# STATED TASK:
Render the entries starting at the line containing "Where should I click to: Navigate" and ending at the line containing "(x=94, y=26)" as a two-column CSV with the headers "prompt" and "target". Give one row per entry, and put each value in a single quoted field with its line breaks turned into spaces.

# SUPPLIED MATERIAL:
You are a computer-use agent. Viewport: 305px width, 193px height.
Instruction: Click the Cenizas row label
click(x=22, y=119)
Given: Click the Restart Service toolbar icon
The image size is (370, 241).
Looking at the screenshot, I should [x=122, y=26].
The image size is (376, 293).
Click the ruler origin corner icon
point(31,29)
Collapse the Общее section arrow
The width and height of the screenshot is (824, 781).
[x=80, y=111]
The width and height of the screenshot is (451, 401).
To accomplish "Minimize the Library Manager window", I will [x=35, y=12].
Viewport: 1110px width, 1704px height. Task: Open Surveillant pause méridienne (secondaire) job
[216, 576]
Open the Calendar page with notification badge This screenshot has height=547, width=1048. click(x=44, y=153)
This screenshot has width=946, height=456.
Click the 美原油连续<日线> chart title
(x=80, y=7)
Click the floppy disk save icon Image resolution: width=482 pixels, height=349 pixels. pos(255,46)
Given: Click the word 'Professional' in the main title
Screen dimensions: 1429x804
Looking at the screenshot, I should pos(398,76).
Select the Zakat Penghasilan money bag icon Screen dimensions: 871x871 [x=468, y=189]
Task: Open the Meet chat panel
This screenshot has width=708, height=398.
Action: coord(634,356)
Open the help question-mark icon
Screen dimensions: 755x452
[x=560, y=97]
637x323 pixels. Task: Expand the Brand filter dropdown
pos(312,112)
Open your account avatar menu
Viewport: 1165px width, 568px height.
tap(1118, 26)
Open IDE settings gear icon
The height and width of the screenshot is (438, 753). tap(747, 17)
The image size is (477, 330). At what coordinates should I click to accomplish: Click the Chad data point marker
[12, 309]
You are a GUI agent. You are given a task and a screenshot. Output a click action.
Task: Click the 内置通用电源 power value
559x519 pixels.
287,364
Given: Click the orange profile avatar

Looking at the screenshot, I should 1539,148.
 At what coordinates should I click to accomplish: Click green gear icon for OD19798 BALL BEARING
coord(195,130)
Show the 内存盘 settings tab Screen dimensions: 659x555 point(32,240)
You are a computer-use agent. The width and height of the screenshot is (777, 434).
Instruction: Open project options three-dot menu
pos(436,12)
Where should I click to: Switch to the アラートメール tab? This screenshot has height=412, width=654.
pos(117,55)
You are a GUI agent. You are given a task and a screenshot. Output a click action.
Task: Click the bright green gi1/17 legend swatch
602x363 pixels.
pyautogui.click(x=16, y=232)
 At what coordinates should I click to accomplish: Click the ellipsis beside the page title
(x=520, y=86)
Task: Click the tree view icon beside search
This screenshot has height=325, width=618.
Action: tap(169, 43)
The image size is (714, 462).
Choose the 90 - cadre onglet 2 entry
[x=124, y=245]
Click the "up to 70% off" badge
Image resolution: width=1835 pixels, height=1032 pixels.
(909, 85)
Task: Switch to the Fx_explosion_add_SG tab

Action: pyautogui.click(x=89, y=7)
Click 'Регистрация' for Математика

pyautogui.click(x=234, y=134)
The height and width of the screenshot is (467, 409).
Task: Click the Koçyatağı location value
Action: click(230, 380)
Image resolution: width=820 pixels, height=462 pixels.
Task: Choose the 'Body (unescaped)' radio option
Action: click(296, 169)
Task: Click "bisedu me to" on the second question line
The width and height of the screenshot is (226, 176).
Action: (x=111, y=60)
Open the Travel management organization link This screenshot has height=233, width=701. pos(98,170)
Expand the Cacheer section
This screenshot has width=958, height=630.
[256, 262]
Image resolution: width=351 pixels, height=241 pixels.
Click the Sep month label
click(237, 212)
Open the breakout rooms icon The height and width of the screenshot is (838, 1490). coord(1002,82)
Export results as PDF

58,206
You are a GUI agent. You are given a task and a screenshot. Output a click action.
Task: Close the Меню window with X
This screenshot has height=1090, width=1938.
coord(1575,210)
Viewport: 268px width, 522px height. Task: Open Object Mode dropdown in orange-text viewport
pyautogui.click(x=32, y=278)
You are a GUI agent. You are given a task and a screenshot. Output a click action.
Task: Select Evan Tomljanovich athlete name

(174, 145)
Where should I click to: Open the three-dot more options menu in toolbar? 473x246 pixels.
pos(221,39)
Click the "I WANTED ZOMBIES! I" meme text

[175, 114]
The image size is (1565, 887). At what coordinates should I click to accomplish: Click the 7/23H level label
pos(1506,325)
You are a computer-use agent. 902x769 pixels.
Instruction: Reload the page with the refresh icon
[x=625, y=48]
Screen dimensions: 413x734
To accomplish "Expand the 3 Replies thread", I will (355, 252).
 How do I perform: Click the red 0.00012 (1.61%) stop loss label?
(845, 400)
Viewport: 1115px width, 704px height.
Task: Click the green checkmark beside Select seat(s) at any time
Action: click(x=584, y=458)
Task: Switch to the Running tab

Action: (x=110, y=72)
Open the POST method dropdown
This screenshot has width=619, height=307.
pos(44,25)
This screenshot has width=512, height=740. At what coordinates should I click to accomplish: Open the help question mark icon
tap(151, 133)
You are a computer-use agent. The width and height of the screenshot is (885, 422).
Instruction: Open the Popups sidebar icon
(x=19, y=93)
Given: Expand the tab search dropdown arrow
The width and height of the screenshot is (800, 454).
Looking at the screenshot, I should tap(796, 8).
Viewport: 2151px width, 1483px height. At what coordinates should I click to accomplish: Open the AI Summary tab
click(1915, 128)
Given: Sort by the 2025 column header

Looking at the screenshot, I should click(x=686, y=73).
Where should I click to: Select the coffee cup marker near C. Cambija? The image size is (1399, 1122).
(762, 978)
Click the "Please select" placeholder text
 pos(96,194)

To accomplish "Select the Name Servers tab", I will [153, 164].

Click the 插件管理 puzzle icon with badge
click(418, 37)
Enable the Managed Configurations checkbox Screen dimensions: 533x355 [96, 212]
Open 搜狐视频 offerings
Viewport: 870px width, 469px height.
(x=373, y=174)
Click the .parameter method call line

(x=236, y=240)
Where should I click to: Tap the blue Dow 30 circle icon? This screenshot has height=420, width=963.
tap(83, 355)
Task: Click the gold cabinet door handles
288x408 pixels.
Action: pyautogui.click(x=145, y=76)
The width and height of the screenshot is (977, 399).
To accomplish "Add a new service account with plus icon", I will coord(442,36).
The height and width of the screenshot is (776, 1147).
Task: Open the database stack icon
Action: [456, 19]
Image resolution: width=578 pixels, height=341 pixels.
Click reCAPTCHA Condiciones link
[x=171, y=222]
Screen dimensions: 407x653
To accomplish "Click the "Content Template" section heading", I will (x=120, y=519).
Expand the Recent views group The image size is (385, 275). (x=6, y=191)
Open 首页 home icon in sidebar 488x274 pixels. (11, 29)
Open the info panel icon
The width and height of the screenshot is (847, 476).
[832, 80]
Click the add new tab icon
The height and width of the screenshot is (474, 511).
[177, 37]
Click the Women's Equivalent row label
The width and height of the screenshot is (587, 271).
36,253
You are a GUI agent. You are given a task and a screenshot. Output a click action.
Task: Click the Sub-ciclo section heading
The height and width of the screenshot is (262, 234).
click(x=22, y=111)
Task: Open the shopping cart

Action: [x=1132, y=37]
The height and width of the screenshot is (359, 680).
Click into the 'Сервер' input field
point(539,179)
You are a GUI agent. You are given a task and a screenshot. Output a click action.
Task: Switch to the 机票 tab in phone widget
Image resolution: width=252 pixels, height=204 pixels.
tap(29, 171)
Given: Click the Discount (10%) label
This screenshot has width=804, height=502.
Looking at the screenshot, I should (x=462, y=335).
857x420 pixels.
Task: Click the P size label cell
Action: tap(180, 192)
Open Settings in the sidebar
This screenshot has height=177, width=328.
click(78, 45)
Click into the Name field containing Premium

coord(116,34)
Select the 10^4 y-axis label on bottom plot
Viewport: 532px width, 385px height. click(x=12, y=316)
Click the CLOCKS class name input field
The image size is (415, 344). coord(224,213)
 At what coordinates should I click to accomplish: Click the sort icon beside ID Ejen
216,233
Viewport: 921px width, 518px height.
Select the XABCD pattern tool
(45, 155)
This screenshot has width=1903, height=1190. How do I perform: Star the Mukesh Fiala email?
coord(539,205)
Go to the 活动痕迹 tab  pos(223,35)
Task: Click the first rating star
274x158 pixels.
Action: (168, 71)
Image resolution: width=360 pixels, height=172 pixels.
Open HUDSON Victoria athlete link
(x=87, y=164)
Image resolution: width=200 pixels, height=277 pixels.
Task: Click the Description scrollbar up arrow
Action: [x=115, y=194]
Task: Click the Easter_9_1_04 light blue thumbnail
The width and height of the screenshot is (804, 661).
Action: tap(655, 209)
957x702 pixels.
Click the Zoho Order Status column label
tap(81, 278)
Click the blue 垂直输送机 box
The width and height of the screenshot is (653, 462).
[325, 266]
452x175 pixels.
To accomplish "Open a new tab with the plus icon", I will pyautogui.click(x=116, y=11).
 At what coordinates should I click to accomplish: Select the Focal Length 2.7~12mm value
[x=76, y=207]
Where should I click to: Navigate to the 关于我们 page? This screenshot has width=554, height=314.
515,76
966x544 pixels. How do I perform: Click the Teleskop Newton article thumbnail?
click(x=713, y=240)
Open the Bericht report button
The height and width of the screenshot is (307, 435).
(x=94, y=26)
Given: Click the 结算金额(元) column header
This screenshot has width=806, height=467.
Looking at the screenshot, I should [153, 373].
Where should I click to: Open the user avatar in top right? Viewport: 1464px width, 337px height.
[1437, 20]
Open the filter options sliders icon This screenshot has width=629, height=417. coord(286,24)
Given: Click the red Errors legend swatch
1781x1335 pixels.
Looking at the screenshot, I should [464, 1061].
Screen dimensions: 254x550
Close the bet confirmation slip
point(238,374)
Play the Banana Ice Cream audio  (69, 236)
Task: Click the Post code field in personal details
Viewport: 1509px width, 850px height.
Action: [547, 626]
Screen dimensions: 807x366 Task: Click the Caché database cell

# SOLUTION BELOW:
prompt,target
"Where should I click to: Navigate to the 关于我们 page? This screenshot has width=554, height=314.","515,76"
"966x544 pixels. How do I perform: Click the Teleskop Newton article thumbnail?","click(x=713, y=240)"
"Open the Bericht report button The height and width of the screenshot is (307, 435).","(x=94, y=26)"